• Consigne de travail 1:
D'après l'extrait cité, quel prix le documentaire Maudit soit le phosphate a-t-il reçu ?
• Consigne de travail 2:
Reproduisez à l'identique le passage de l'extrait cité qui commence par « Le cinéma, l'art » et se poursuit jusqu'à « et la bêtise. ».

Merci d'avoir signalé!
Cette image sera automatiquement bloquée après qu'elle soit signalée par plusieurs personnes.



L'artiste et le citoyen
L'entretien du lundi : Sami Tlili (cinéaste)
Publié dans La Presse de Tunisie le 07 - 01 - 2013

Les regards se sont tournés très tôt vers Sami Tlili, bien avant son premier long métrage documentaire (Maudit soit le phosphate, prix du meilleur documentaire arabe au festival du film d'Abou Dhabi en octobre 2012), en tant que professionnel. En effet, son court métrage, Sans plomb, réalisé en 2006 dans le cadre de la FTCA, était déjà un film prémonitoire d'une étincelle de révolution, puisqu'il raconte l'histoire d'un jeune chômeur qui, désespéré de sa situation, s'immole par le feu.
Le cinéma, l'art et la culture sont, pour lui, un combat au quotidien, la culture est un cheval de bataille pour contrecarrer la laideur et la bêtise.

• Données enregistrées:
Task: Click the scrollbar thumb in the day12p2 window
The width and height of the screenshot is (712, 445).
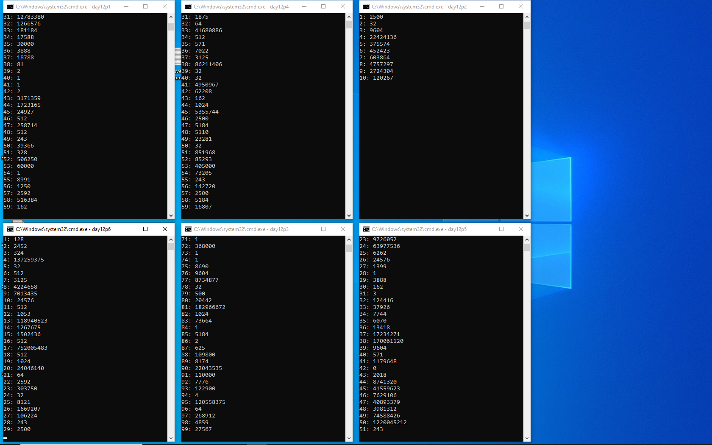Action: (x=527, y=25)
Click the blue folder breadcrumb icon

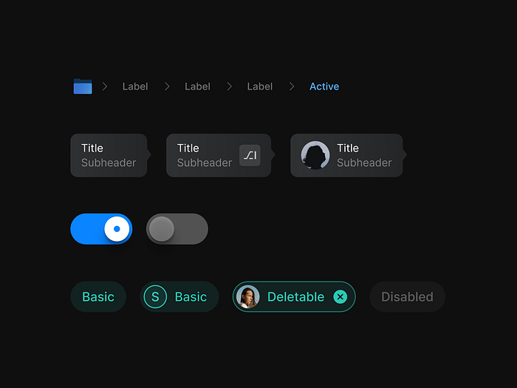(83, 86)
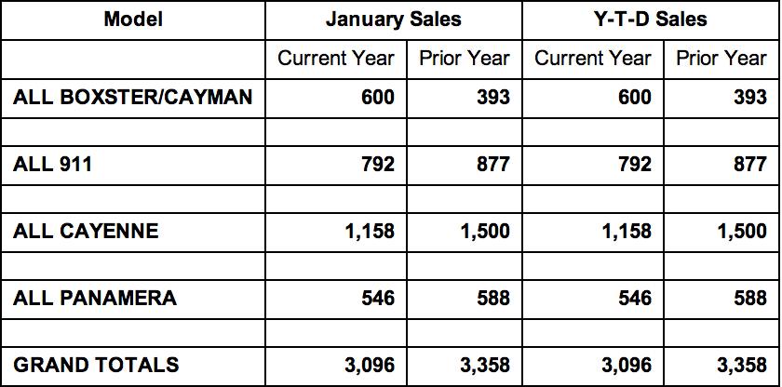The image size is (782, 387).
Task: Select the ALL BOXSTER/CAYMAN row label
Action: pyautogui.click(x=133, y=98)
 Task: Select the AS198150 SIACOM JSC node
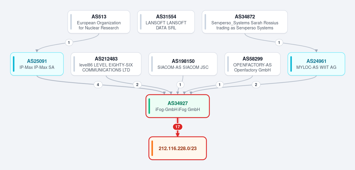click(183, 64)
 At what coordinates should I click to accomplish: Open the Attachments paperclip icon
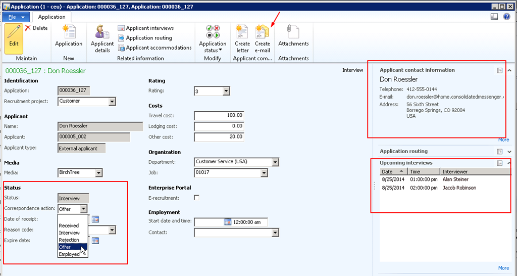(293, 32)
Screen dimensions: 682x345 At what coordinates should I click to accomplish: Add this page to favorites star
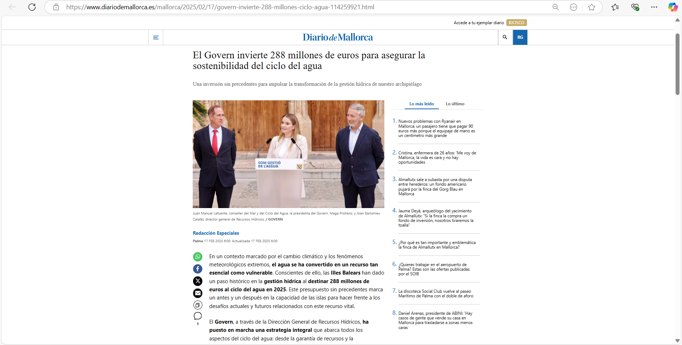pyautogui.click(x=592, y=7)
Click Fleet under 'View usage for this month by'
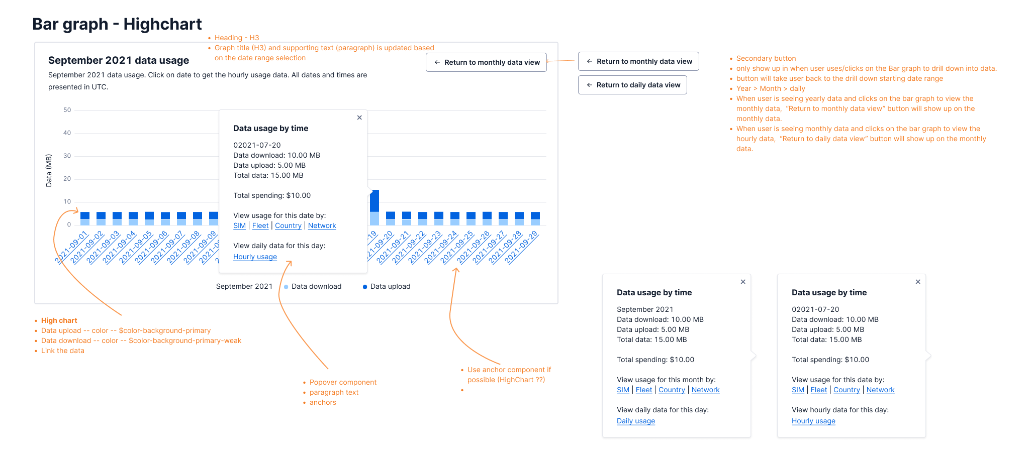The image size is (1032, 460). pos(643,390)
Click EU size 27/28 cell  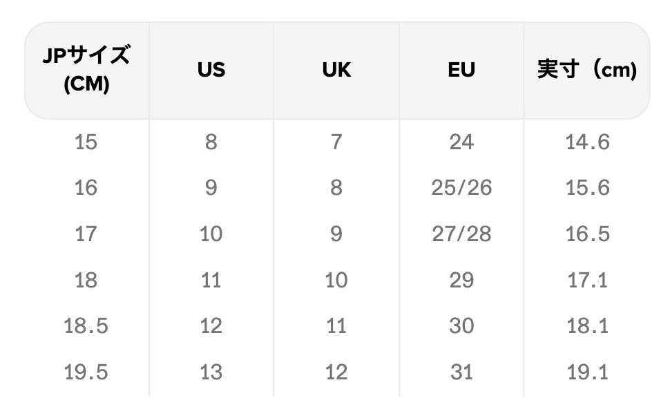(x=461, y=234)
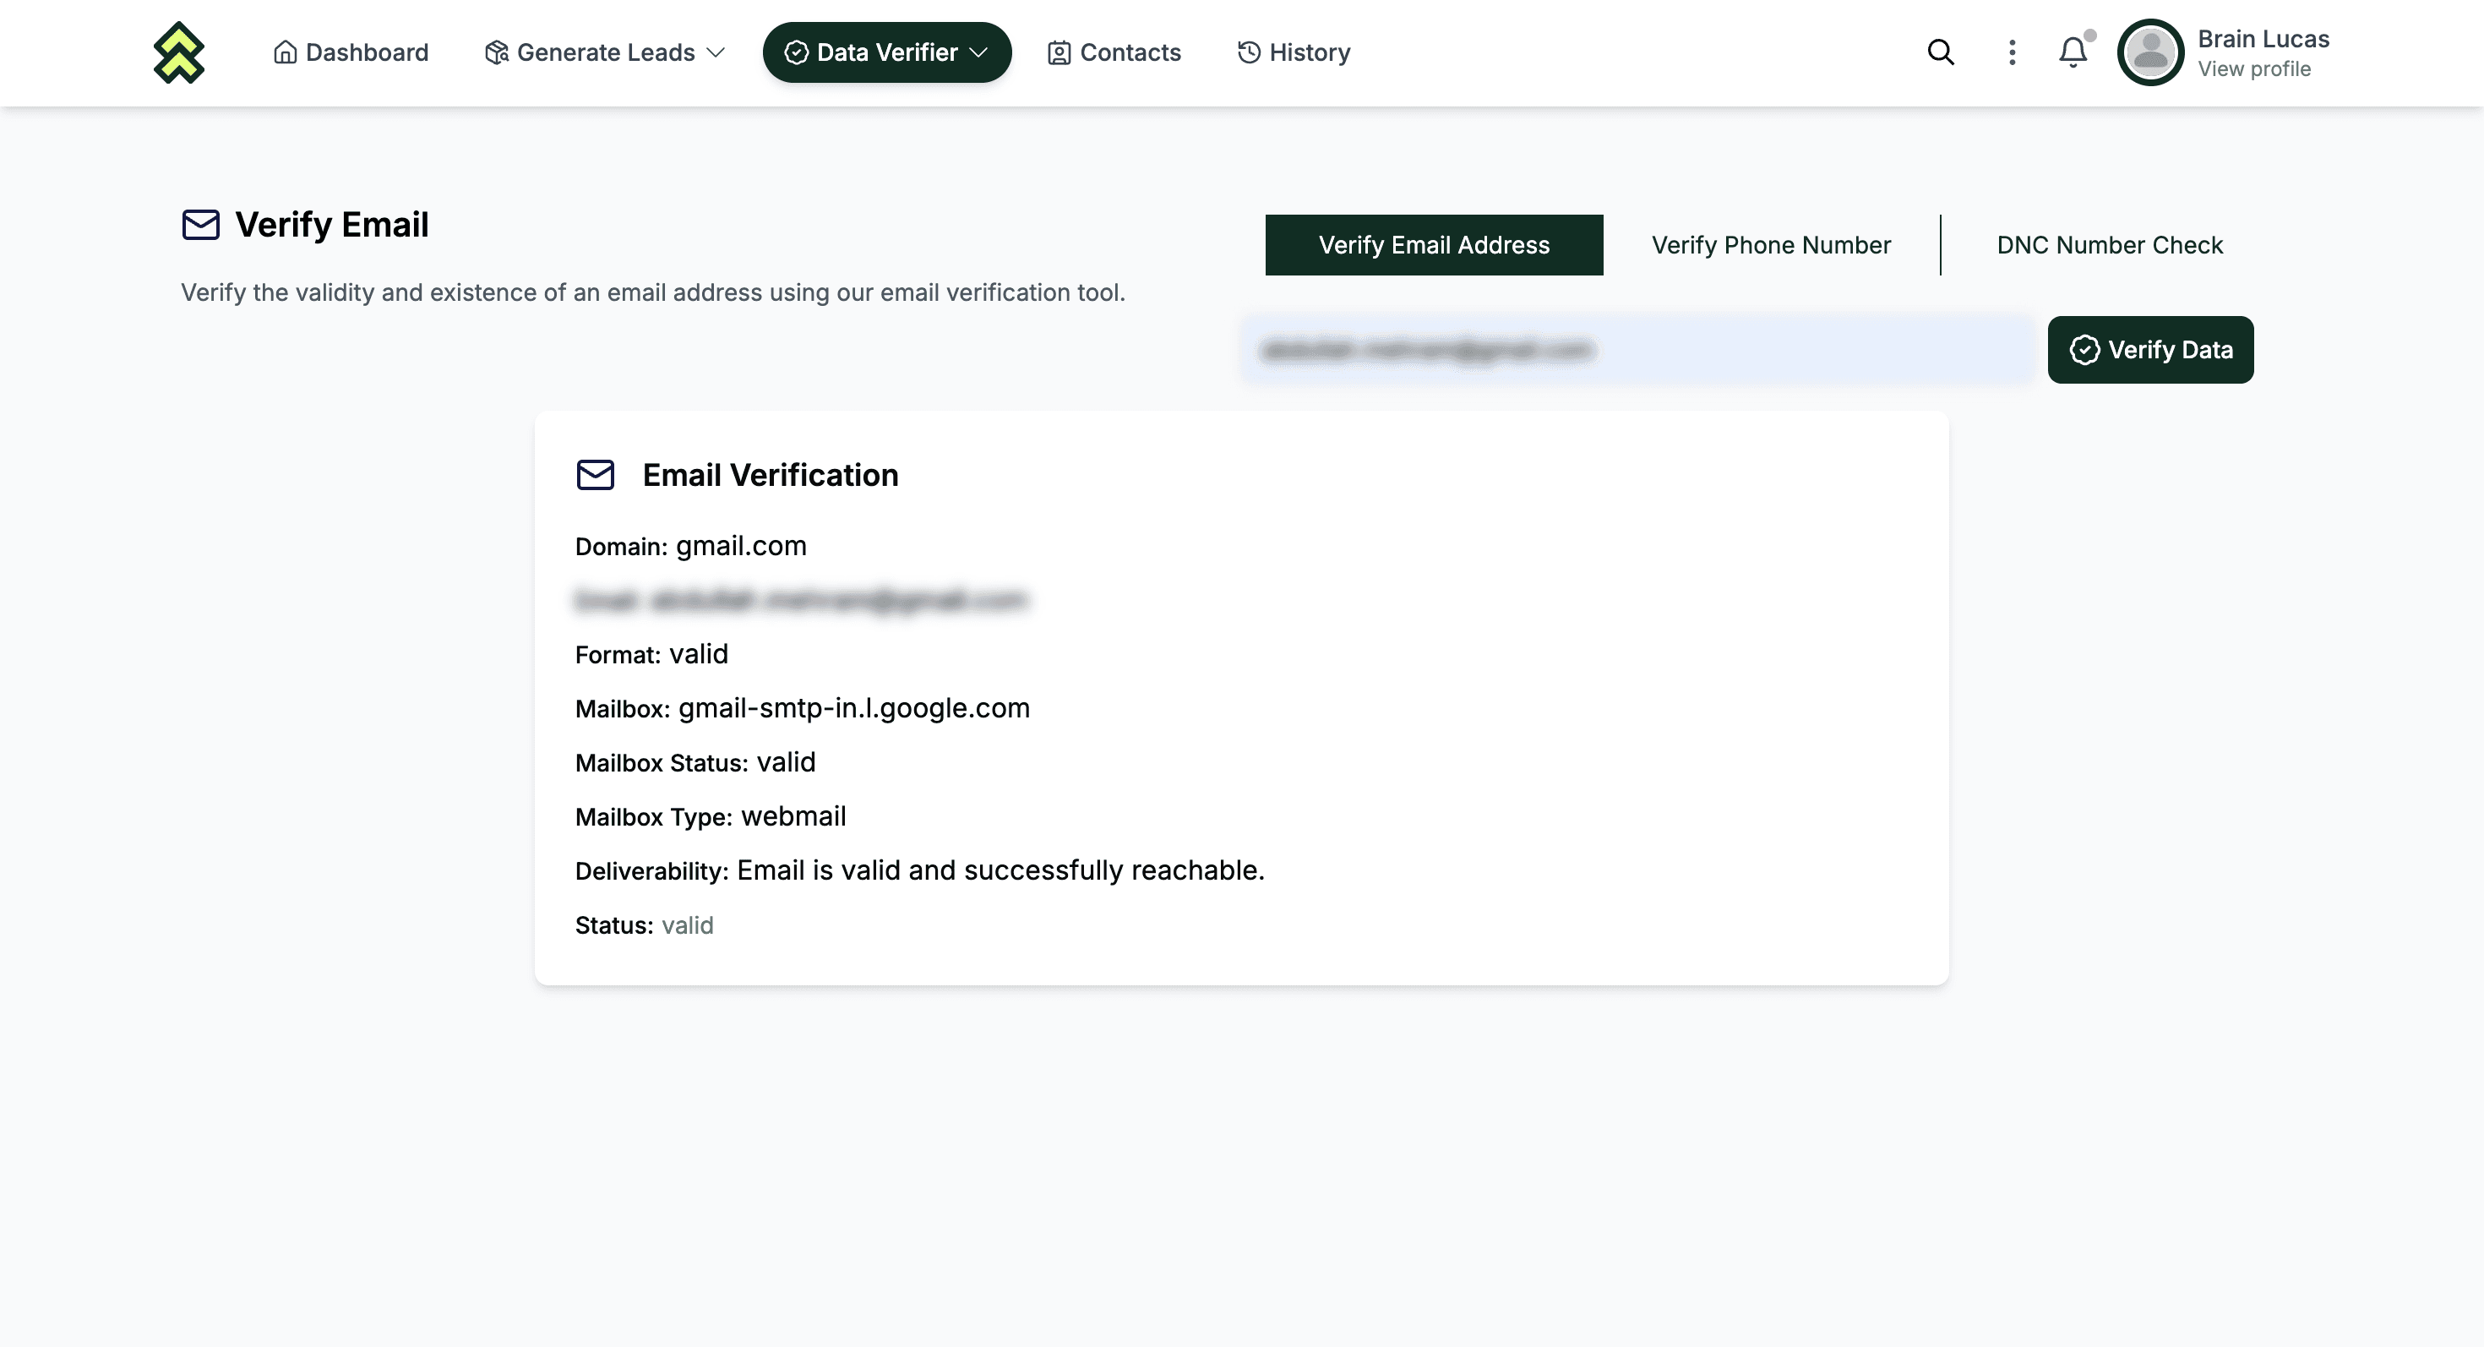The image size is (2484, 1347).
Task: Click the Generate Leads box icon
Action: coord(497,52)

• Résultat attendu 1:
Le prix du meilleur documentaire arabe au festival du film d'Abou Dhabi, en octobre 2012.

• Résultat attendu 2:
Le cinéma, l'art et la culture sont, pour lui, un combat au quotidien, la culture est un cheval de bataille pour contrecarrer la laideur et la bêtise.